EXERCISE REQUIREMENTS —
Repeat the rows below word for word, from the line that contains "on cover-word-left: BUENAS." through the last line of the rows, both included.

::::::::

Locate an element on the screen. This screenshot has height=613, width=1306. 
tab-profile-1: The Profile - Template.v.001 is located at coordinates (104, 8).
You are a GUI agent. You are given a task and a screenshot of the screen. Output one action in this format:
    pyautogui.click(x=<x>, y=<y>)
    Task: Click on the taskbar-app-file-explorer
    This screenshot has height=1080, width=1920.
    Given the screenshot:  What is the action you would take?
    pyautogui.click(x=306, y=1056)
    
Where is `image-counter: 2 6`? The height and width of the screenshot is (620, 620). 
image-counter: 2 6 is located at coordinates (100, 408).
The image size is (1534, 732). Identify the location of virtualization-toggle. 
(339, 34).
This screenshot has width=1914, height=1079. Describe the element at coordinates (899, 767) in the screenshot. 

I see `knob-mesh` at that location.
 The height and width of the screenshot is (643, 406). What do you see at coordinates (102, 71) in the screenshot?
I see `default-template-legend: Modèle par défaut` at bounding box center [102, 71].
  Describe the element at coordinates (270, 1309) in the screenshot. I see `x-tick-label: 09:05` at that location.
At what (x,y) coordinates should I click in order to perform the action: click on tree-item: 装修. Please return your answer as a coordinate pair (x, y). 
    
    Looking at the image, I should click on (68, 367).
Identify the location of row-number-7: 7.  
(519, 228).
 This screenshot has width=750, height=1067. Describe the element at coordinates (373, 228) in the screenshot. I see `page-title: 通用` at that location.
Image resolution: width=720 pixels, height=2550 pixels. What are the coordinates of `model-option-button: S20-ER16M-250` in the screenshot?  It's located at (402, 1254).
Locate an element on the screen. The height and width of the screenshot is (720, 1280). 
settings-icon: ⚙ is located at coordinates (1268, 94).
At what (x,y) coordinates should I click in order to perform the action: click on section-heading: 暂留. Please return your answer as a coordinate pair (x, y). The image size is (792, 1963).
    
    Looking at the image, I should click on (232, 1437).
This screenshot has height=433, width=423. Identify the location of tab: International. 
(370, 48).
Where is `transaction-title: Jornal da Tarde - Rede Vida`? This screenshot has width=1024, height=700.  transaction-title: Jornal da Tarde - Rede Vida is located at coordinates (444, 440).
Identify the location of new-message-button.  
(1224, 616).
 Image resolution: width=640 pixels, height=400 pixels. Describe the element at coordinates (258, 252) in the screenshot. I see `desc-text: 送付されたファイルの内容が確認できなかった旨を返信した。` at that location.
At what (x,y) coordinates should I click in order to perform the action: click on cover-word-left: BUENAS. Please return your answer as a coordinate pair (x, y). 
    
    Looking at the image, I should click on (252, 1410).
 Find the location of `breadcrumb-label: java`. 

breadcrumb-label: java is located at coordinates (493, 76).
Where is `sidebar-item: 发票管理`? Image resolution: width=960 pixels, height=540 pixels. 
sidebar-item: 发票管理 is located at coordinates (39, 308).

::::::::

PROBLEM SOLUTION —
At what (x,y) coordinates should I click in order to perform the action: click on cover-word-left: BUENAS. Please return your answer as a coordinate pair (x, y). 
    
    Looking at the image, I should click on (252, 1410).
 Find the location of `breadcrumb-label: java`. 

breadcrumb-label: java is located at coordinates (493, 76).
Where is `sidebar-item: 发票管理`? Image resolution: width=960 pixels, height=540 pixels. 
sidebar-item: 发票管理 is located at coordinates (39, 308).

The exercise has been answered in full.